*Aim:*
Give each line of the rows below as one string in a JSON list, leaving out blank lines.

*Record list:*
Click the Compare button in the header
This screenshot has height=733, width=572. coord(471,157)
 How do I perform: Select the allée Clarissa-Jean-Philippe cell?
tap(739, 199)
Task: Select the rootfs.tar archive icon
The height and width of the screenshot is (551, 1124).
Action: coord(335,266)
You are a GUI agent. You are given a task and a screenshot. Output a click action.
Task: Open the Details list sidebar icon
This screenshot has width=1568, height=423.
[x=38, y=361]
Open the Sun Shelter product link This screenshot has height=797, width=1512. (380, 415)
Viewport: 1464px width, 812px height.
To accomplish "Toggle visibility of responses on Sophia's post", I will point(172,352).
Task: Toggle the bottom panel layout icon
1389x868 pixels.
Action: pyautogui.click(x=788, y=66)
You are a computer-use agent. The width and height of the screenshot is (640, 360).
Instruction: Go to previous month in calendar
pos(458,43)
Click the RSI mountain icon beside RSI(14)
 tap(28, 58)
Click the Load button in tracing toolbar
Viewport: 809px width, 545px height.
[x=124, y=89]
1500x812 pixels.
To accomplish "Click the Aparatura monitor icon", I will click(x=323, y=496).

*Completed task:*
[
  "Click the Compare button in the header",
  "This screenshot has height=733, width=572. coord(471,157)",
  " How do I perform: Select the allée Clarissa-Jean-Philippe cell?",
  "tap(739, 199)",
  "Task: Select the rootfs.tar archive icon",
  "The height and width of the screenshot is (551, 1124).",
  "Action: coord(335,266)",
  "You are a GUI agent. You are given a task and a screenshot. Output a click action.",
  "Task: Open the Details list sidebar icon",
  "This screenshot has width=1568, height=423.",
  "[x=38, y=361]",
  "Open the Sun Shelter product link This screenshot has height=797, width=1512. (380, 415)",
  "Viewport: 1464px width, 812px height.",
  "To accomplish \"Toggle visibility of responses on Sophia's post\", I will point(172,352).",
  "Task: Toggle the bottom panel layout icon",
  "1389x868 pixels.",
  "Action: pyautogui.click(x=788, y=66)",
  "You are a computer-use agent. The width and height of the screenshot is (640, 360).",
  "Instruction: Go to previous month in calendar",
  "pos(458,43)",
  "Click the RSI mountain icon beside RSI(14)",
  " tap(28, 58)",
  "Click the Load button in tracing toolbar",
  "Viewport: 809px width, 545px height.",
  "[x=124, y=89]",
  "1500x812 pixels.",
  "To accomplish \"Click the Aparatura monitor icon\", I will click(x=323, y=496)."
]